For the past few weeks, I’ve been busy with remodeling projects in and around my house, and those will be ongoing through the summer. That’s one reason I’ve decided to take a sabbatical from this blog for the next three months.
The other is this: There just doesn’t seem to me to be much to discuss right now on the political front. With Donald Trump’s ridiculous little attention-getting stunt over and done with, and Newt in trouble with conservatives for telling the truth, the focus for Republicans for the next few weeks will be on trying to identify a feasible candidate to run against Barack Obama in 2012. With Tea Party extremists ready to “primary” any candidate who fails their “litmus test” for fanaticism, that’s likely to be a painful process for the Party of No. For my part, I’ll leave them to go at it.
In a recent interview, Bill Moyers remarked that among subjects considered inappropriate for discussion in polite company in America is the fact that this country has become an oligarchy—a land in which a minority of the very rich and powerful make many of the decisions for the vast majority of us. With the help of fundamentalist churches, Fox News, and Citizens United, the Republican Party has become their party—of the rich, by the rich, and for the rich.
For anyone who has closely observed the behavior of Republican governors and legislatures since the last election—from union busting in Wisconsin to takeover of local governments in Michigan to mandatory drug testing of state employees in Florida—it must be obvious what greater consolidation of power in the hands of the GOP would mean at the Federal level. We got a taste of it under George Bush—to the continuing detriment of the U.S. and world economies, among other things. But now—with a Republican Party confident enough in its own power to talk openly about demolishing every social support program in America, from minimum wage to Medicare, I can no longer tolerate the tendency of even well-informed and well-meaning political observers to treat the two parties as equivalent.
The two parties are not equivalent.
One wants to consolidate the power of and influence of the already richest and most powerful—an elite group that includes oil barons, bank presidents, Wall Street CEOs, and owners of insurance companies (like Governor Rick Scott, whose company will be paid handsomely for all those unnecessary drug tests in Florida).
The other, the Democratic Party, works for the well-being and prosperity of everyone—for values like equal and universal education, the right to bargain collectively, freedom to vote, and—yes—access to quality health care for everyone.

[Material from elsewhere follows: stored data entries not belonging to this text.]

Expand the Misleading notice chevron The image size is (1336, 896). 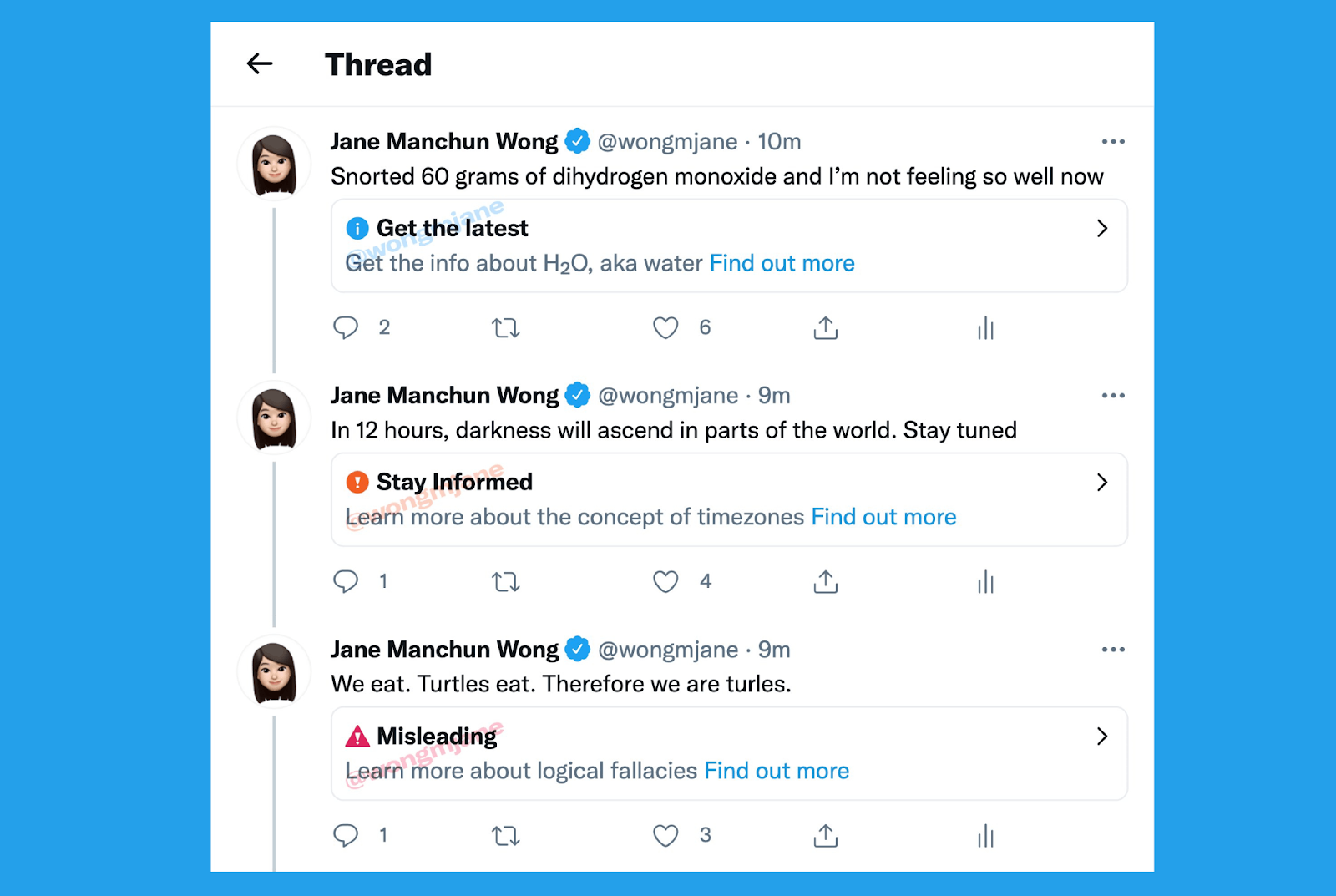pyautogui.click(x=1102, y=737)
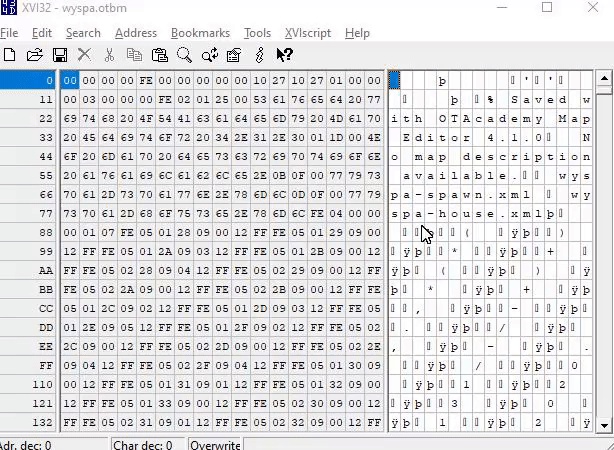Click the scrollbar up arrow
This screenshot has height=450, width=614.
(604, 78)
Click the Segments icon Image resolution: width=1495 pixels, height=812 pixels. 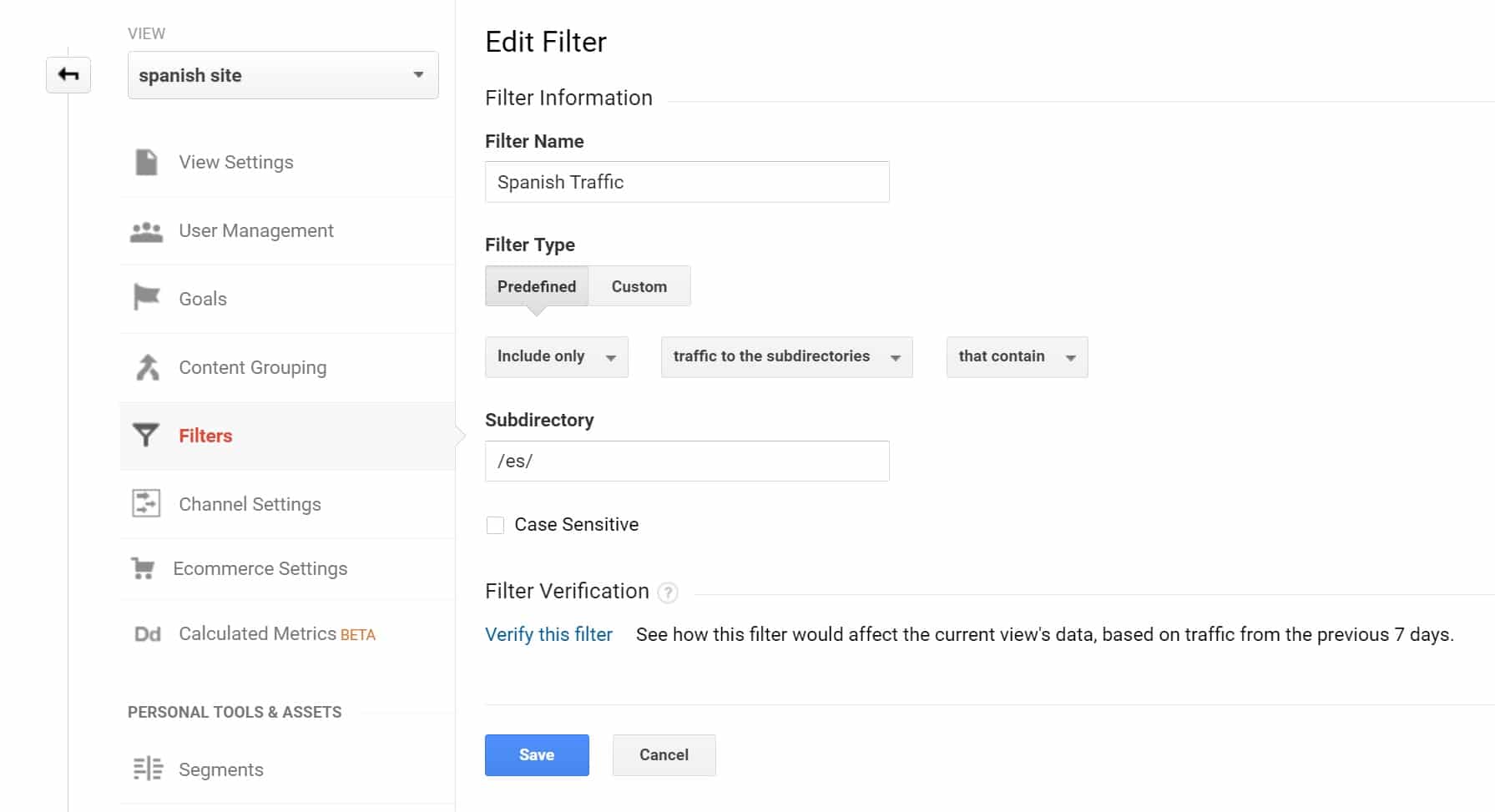point(148,769)
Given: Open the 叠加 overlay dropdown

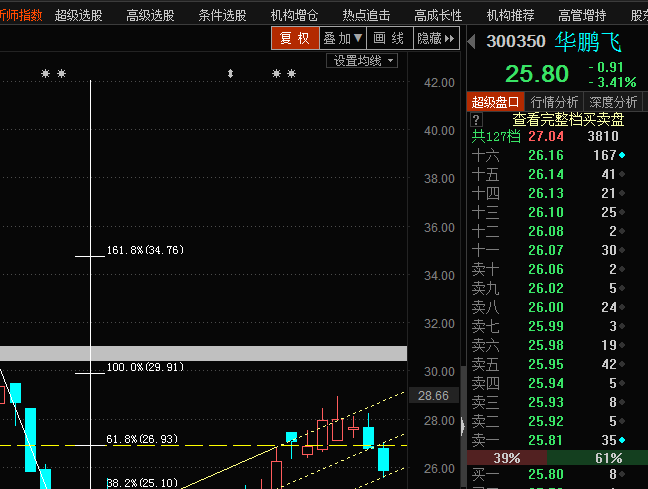Looking at the screenshot, I should [x=342, y=38].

Between these two world views, operating from very different value systems, there is little room for compromise (as even the president must know by now) and no moral equivalency at all.
So call me partisan—as I most assuredly am. But I no longer have any patience with batting around Democratic values and Republican lies as though the two are the same. Clearly there is no longer any sense in trying to pretend that the differences between, for example, a John Boehner and a Nancy Pelosi are just a difference of opinion about how things should be done. The differences are between what is right—morally right—and who matters.
Over the next three months, I will decide how to move forward in terms of my new, deeper understanding of the real political dynamics at work in America.
Have a great summer everyone!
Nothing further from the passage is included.